Instead, splurge on new planting mix, the gardeners said.
Available at nurseries and greenhouses, premium varieties are infused with fertilizer and contain vermiculite or perlite to lighten and loosen up the mix. Or simply add slow release, granular fertilizer to new medium.
Choose fertilizers with equal amounts of nitrogen, phosphate and potassium, listed as numbers in that order on the package. Canfield said a 10-10-10 or 15-15-15 ratio would work well.
Now the thrill of purchasing plants can begin.
To avoid a mish mash of plants, Karwoski said, settle on a color scheme.
“Creative color combos, like black and blue, peach and black cherry and hot colored flowers cooled with lime (colored) foliage plants can really spark visual interest in containers,” Karwoski said.
Added Canfield: “If you’re unsure which colors work together, buy an artist’s color wheel and select opposing colors to accentuate one another.”
Check for moist soil and plants that when removed from pots don’t show a tangle of white roots. Pass up wilted sale plants because they’re already half-dead, Canfield said.

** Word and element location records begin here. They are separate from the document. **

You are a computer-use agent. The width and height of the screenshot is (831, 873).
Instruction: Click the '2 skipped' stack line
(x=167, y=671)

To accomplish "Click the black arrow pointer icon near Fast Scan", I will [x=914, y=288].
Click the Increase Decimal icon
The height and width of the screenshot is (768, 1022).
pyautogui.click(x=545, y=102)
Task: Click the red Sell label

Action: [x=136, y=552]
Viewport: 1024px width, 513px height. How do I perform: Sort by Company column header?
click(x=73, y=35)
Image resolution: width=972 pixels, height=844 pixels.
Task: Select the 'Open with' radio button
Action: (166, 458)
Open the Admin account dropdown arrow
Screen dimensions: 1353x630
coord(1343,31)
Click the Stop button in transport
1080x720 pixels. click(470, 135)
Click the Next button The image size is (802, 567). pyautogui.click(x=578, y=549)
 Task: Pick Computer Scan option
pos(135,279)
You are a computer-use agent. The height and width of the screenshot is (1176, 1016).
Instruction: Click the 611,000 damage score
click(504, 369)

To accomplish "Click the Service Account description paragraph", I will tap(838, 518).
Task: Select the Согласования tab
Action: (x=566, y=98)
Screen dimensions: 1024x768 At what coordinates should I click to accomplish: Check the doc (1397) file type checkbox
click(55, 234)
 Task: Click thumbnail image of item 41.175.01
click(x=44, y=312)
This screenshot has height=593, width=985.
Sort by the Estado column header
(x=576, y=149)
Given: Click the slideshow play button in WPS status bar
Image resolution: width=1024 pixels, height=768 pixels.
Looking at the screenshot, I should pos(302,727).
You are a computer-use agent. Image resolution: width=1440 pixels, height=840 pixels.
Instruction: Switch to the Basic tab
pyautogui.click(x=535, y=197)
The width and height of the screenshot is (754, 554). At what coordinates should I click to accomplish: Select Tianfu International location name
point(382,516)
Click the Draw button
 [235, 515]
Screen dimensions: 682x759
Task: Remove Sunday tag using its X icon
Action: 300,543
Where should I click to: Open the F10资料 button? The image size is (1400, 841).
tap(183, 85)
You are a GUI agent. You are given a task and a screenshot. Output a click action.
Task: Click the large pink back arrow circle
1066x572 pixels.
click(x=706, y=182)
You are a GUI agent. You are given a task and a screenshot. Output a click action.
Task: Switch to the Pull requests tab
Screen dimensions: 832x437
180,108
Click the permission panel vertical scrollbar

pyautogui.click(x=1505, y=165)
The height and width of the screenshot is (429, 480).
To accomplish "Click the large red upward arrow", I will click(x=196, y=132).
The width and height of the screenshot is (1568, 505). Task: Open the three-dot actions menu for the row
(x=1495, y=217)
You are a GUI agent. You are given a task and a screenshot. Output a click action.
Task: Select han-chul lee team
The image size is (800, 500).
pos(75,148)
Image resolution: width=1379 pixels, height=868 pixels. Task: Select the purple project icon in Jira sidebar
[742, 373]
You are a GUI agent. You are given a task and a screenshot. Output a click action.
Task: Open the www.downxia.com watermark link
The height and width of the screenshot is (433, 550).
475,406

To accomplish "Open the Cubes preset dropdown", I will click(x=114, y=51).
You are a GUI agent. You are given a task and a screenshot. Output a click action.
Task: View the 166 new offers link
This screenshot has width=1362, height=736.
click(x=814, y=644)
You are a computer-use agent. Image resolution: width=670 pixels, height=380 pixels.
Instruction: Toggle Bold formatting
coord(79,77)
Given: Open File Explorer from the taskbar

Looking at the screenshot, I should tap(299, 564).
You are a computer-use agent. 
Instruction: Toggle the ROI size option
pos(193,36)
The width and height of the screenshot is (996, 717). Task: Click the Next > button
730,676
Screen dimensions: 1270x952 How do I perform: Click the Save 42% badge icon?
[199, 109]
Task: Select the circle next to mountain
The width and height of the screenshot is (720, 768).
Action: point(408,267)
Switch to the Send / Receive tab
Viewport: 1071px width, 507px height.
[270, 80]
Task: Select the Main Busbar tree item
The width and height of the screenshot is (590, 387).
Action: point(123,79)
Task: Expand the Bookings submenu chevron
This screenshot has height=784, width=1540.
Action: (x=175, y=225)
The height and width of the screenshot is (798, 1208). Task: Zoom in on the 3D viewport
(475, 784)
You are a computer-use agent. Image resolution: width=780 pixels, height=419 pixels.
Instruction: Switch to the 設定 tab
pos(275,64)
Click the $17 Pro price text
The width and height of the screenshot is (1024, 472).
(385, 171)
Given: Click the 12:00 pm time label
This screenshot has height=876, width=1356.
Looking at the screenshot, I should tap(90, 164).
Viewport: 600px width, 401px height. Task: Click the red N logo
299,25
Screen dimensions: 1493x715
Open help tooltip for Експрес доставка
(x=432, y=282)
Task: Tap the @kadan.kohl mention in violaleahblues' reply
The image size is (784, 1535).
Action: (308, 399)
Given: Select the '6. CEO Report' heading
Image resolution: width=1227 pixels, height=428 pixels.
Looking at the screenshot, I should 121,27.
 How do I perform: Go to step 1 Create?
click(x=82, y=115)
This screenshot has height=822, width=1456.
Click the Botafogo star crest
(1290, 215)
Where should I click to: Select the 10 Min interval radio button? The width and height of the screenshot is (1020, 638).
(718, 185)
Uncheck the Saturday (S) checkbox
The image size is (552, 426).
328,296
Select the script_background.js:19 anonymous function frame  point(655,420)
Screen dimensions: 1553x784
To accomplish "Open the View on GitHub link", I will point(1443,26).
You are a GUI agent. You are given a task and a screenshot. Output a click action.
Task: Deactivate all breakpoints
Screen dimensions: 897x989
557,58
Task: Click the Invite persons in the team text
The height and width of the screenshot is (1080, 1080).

To create a stunning design, plant purchases should include “a thriller, a filler and a spiller,” Karwoski said.
Thriller plants should be tallest. Plant them in the center. Encircle them with shorter, fuller fillers. And add cascading vine-type plants around the container’s edge, she said.
Choose varieties that thrive under similar growing conditions – full sun, partial sun or shade. And include plants of varying textures to ensure containers look good even when not in bloom, Karwoski said
Water your containers using a spray wand or a drip line shortly after they dry out. Pluck spent blooms and yellow leaves so plant energy will be expended on new growth, Canfield said.
After a few weeks, start regular feedings with water soluble fertilizer. For frequent, numerous blooms, use a product with a middle number between 25 and 50 and first and third numbers of 10 or 15. Repeat every 10 to 14 days.
Then take time to admire your creations. Summer’s beauty always seems too short.